> **PAGE**
++++++
Unidentified Man: You all look so beautiful.
WARNER: The contest begins with a private interview. Three judges ask the girls how many chores they do on the farm, and why they want to promote milk. And then it's time for Alicia's speech.
Ms. JACKSON: What goes through a person's mind when they're thinking about getting a drink from the refrigerator? Most likely not what they should be thinking. Most people go through and get what tastes good for them.
WARNER: Amy Baker strikes a more regal tone.
Ms. AMY BAKER (Dairy Princess Contestant): My family's tradition of providing milk to the (unintelligible) families has turned thousands of little babies into the people that we see today. I am proud of being part of that heritage, and proud to carry that message on to the next generation. Thank you.
(Soundbite of applause)
WARNER: But the judges choose the girl they say knows the most about milk.
++++++
> **PROBLEMS TO WORK ON**
a. In the dairy princess contest transcript, what do the three judges ask the girls during the private interview?
b. Pick up the dairy princess contest transcript after its final line and carry it forward.
++++++
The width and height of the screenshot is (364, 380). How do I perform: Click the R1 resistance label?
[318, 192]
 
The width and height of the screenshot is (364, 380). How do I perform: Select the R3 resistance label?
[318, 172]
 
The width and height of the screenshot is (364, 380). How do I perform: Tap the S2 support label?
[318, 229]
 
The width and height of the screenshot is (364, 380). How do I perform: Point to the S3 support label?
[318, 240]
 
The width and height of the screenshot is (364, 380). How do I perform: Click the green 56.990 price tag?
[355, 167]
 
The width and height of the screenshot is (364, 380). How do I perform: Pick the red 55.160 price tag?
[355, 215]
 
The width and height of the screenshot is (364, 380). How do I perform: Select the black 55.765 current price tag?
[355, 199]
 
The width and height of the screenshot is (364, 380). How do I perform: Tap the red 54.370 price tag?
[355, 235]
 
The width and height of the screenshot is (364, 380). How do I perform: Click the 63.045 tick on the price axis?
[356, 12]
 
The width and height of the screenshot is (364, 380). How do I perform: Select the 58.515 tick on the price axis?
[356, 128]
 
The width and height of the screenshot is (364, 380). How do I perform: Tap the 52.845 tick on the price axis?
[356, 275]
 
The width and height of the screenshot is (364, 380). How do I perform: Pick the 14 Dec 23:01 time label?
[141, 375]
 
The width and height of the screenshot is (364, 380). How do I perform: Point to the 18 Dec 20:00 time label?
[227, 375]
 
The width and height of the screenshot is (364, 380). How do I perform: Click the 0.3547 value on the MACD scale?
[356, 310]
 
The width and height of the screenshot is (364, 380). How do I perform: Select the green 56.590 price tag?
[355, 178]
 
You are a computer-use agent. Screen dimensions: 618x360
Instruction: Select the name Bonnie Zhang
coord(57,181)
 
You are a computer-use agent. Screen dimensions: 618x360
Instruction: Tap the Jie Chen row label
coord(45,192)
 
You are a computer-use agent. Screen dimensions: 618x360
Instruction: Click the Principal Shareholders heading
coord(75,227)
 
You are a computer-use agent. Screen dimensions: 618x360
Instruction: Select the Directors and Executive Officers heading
++++++
> **TASK-BY-TASK OUTPUTS**
a. They ask how many chores the girls do on the farm and why they want to promote milk.

b.
Unidentified Man: Our 2006-2007 Dairy Princess is Alicia Jackson.
(Soundbite of applause, cheers)
WARNER: There are hugs, a few tears. Alicia's parents seem happy, but tired.
Unidentified Woman: It's going to be a busy summer, I think.
WARNER: There goes your farm labor.
Mr. JACKSON: There goes farm labor, that's right.
(Soundbite of laughter)
WARNER: Alicia gathers her spoils: a half dozen roses, some Got Milk bumper stickers, and the tiara she'll wear tomorrow to her high school prom.
For NPR News, I'm Gregory Warner in Canton, New York.